◆ REQUIRED WORK:
Copy each line of the listing below exactly as it appears.
## Start LISTING
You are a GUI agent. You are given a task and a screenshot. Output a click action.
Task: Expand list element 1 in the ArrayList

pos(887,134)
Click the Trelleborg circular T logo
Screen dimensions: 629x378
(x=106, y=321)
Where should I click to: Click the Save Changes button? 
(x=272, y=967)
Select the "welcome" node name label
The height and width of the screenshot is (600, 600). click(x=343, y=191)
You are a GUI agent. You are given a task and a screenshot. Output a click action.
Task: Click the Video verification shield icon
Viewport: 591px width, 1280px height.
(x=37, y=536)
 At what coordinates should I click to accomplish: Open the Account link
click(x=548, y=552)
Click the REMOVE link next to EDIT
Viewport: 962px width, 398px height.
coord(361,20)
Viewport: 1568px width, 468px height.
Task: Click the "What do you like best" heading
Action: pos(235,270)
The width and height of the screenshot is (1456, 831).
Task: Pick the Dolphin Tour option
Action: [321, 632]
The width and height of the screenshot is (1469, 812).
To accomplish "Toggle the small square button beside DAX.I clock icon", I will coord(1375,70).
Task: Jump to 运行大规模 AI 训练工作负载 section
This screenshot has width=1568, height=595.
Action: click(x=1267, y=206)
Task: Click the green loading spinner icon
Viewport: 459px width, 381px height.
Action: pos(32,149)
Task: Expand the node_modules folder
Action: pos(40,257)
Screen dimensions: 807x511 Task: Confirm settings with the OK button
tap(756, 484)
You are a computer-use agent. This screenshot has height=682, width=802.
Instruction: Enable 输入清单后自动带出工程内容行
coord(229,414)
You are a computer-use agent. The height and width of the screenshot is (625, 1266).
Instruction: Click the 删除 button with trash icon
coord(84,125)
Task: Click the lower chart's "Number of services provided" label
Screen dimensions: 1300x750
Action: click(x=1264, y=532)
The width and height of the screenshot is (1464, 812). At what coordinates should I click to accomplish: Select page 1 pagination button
## End LISTING
◆ WRITTEN RESPONSE:
You are a GUI agent. You are given a task and a screenshot. Output a click action.
Task: Expand list element 1 in the ArrayList

pos(887,134)
Click the Trelleborg circular T logo
Screen dimensions: 629x378
(x=106, y=321)
Where should I click to: Click the Save Changes button? 
(x=272, y=967)
Select the "welcome" node name label
The height and width of the screenshot is (600, 600). click(x=343, y=191)
You are a GUI agent. You are given a task and a screenshot. Output a click action.
Task: Click the Video verification shield icon
Viewport: 591px width, 1280px height.
(x=37, y=536)
 At what coordinates should I click to accomplish: Open the Account link
click(x=548, y=552)
Click the REMOVE link next to EDIT
Viewport: 962px width, 398px height.
coord(361,20)
Viewport: 1568px width, 468px height.
Task: Click the "What do you like best" heading
Action: pos(235,270)
The width and height of the screenshot is (1456, 831).
Task: Pick the Dolphin Tour option
Action: [321, 632]
The width and height of the screenshot is (1469, 812).
To accomplish "Toggle the small square button beside DAX.I clock icon", I will coord(1375,70).
Task: Jump to 运行大规模 AI 训练工作负载 section
This screenshot has width=1568, height=595.
Action: click(x=1267, y=206)
Task: Click the green loading spinner icon
Viewport: 459px width, 381px height.
Action: pos(32,149)
Task: Expand the node_modules folder
Action: pos(40,257)
Screen dimensions: 807x511 Task: Confirm settings with the OK button
tap(756, 484)
You are a computer-use agent. This screenshot has height=682, width=802.
Instruction: Enable 输入清单后自动带出工程内容行
coord(229,414)
You are a computer-use agent. The height and width of the screenshot is (625, 1266).
Instruction: Click the 删除 button with trash icon
coord(84,125)
Task: Click the lower chart's "Number of services provided" label
Screen dimensions: 1300x750
Action: click(x=1264, y=532)
The width and height of the screenshot is (1464, 812). At what coordinates should I click to accomplish: Select page 1 pagination button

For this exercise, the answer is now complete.